Nineteen

The phone went dead, leaving Lara to stare sightlessly across the playground. Details filtered in, unattached from active recognition: things she’d noticed without thinking about them. The children wore shorts, T-shirts, sandals. The sun was high in the sky, pouring warmth over the city. There was no cold breeze, no slush, no leaden gray skies. The only dampness was in a ring around her.

Lara handed the phone back. “It’s summer, isn’t it.”

The woman gave her an odd look. “Yes.”

It had been winter when she’d left. Lara nodded, the action mechanical. “Thank you. And thank you for letting me borrow your phone.”

“You’re welcome.” The woman put her hand on her daughter’s shoulder and drew her away.

Lara watched them go, Cynthia’s angry words cutting through the rush of white static in her mind. Lara Jansen disappeared seventeen months ago. Tones of truth in the statement, deep melancholy bells that rang out slowly.

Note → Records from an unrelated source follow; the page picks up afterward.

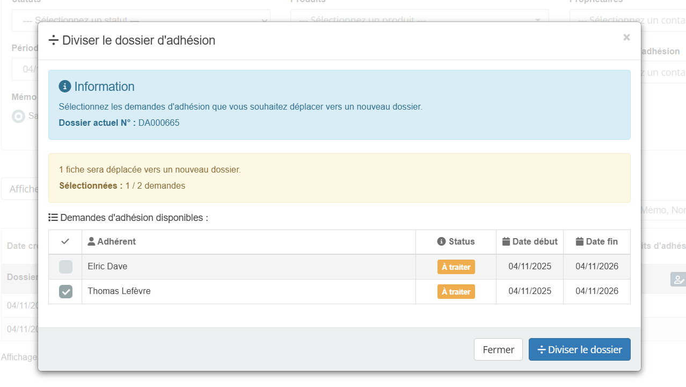
Task: Click the divide icon in the dialog title
Action: click(x=53, y=40)
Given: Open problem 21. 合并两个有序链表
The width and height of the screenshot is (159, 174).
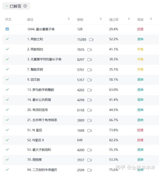Looking at the screenshot, I should (42, 120).
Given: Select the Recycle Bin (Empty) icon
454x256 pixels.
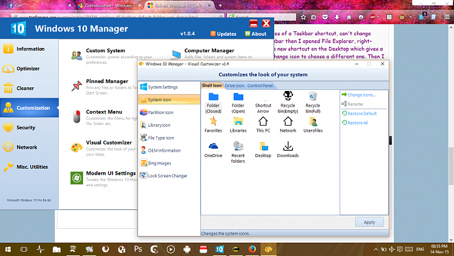Looking at the screenshot, I should (x=288, y=97).
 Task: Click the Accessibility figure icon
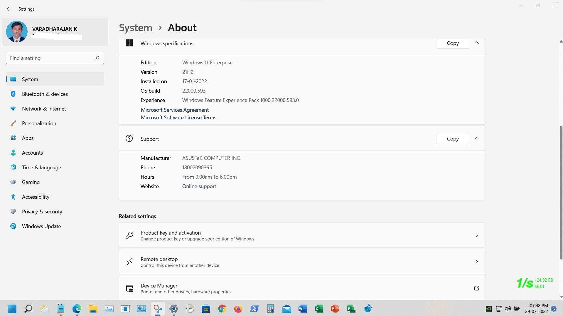coord(13,197)
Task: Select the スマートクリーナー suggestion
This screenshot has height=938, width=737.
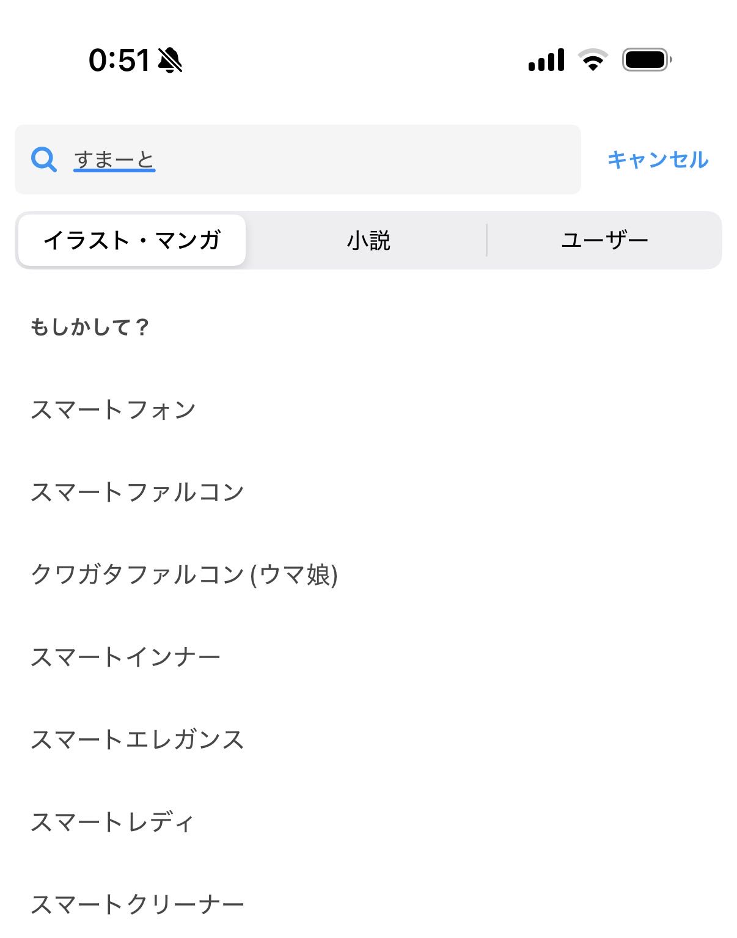Action: (x=138, y=904)
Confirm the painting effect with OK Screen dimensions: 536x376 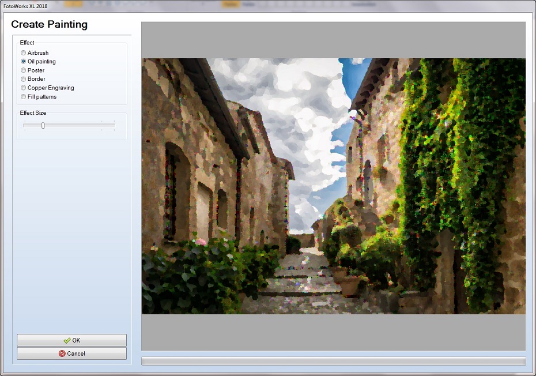[x=71, y=340]
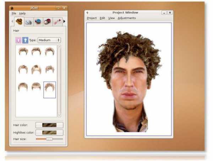Open the hair Type dropdown set to Medium
213x161 pixels.
pos(49,40)
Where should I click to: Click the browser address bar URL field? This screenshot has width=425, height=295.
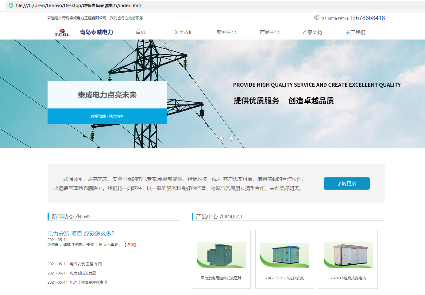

Seventeen months. She would no longer have an apartment. No clothes, no credit cards, no cash. Her mother would be mourning; Kelly would have moved on with only the occasional regretful look back. And Dafydd had lied, twice. First about his own part in the murder, then about the magic that would hold the passage of time in her world to match the time in his.

The music of truth flattened, souring with the last thoughts. Lied, Lara amended, or had been mistaken. She could bend that far, though doing so felt brittle. It hadn’t been his magic that sent her back home, but her own. Maybe truthseeker magic wasn’t meant to open paths between worlds, and had warped the spell.

The how didn’t matter. Cold with disbelief, Lara stepped out of the sandbox and shuffled away from the playground toward a life that no longer existed.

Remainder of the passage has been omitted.